17 June 2007

Making wishes

I feel like the tooth fairy, Santa Clause, fairy godmother, or whoever else listens to people make wishes. This past week has been busy with community meetings. Getting parents, teachers, and community members to share some of their wishes, dreams, visions for the school is the one of the first activities we do in a session on community school planning.

It all started like this. I attended a parent/community meeting a few months ago at one of the schools that my organisation has supported with books, furniture, and training for teachers. It started out as a typical meeting discussing tensions between the teachers and parents and church (school is held inside church premises). Then the committee opened the discussion of future plans for the school. The room was silent. Now, I have become accustomed to allowing periods of silence before anyone answers, but looking around the room, it didn’t look like anyone was coming up with anything. So, I decided to take advantage of the fact that people are inherently interested in me because I’m different and use myself as an example.

I start talking about myself and how one person gets a chance to go from once upon a time being born in small town Alberta to Zambia. Sharing any kind of information about myself always seems to gets people’s attention. I blab about making wishes on shooting stars as a kid that I would one day get to travel and visit other countries. Interestingly, wishes cannot directly be translated into the local language. Dreams is lotto (I think of lottery to remember the word). I think the shooting star explanation is cheesy makes me sound like a nutcase, but seems to translate well and get people excited.

Then, we open the floor up and people share their wishes. The first few responses involved fixing current problems: new latrines, fence, more books, teachers’ salaries, etc. Then as the energy kept building, people start talking about having the school go up to grade 12, adult classes in the evening, technical courses like tailoring, computer lessons, a bus to take pupils on field trips. Cool!
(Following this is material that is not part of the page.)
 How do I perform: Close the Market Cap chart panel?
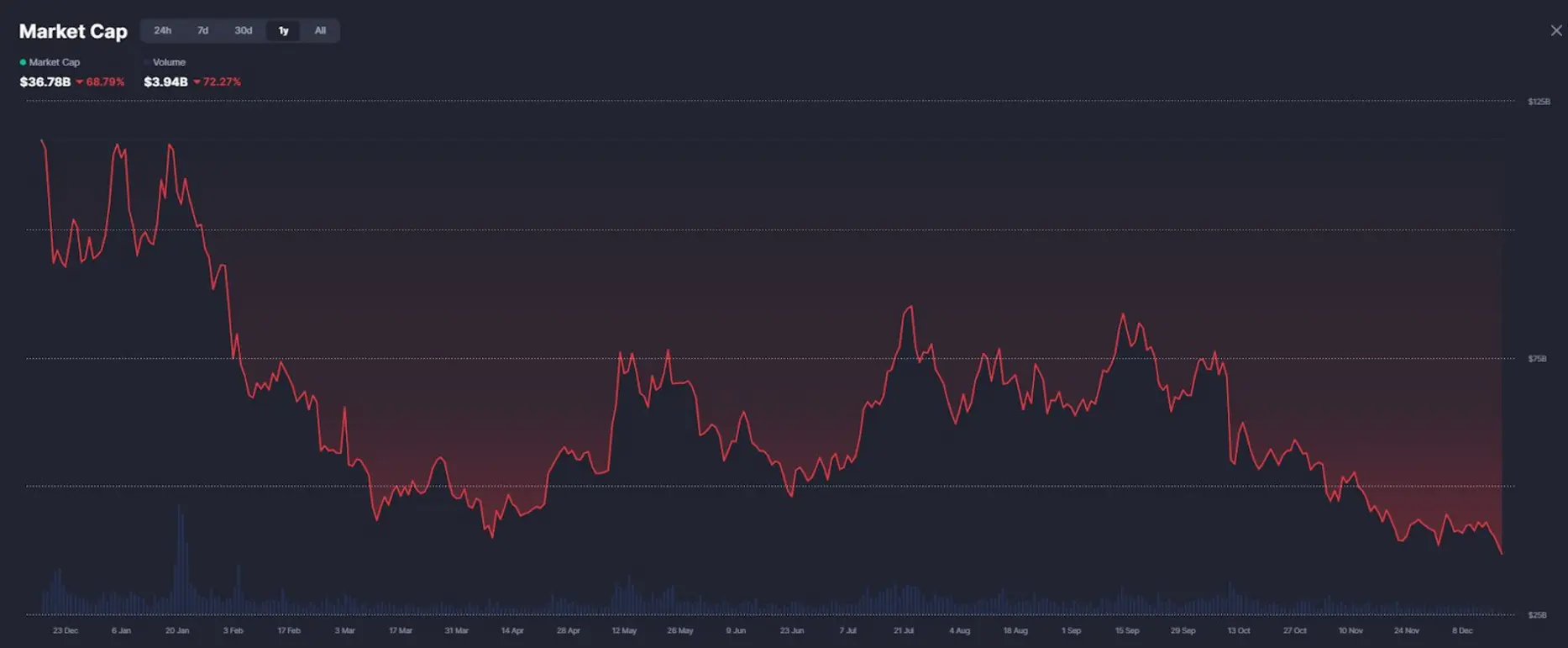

I was impressed by the ideas people were coming up with. People need to be given the opportunity to speak and I think hear each other speak. The hierarchies are so ingrained that most people expect to be told what to do and for those in authority to have the answer. There are a few standard wishes of infrastructure improvement, but the bigger dreams vary depending on the community. It’s a fun and energetic exercise to start with. While the bulk of the session is about how to plan and mobilise resources, the initial dream and goal setting stage really sets the tone.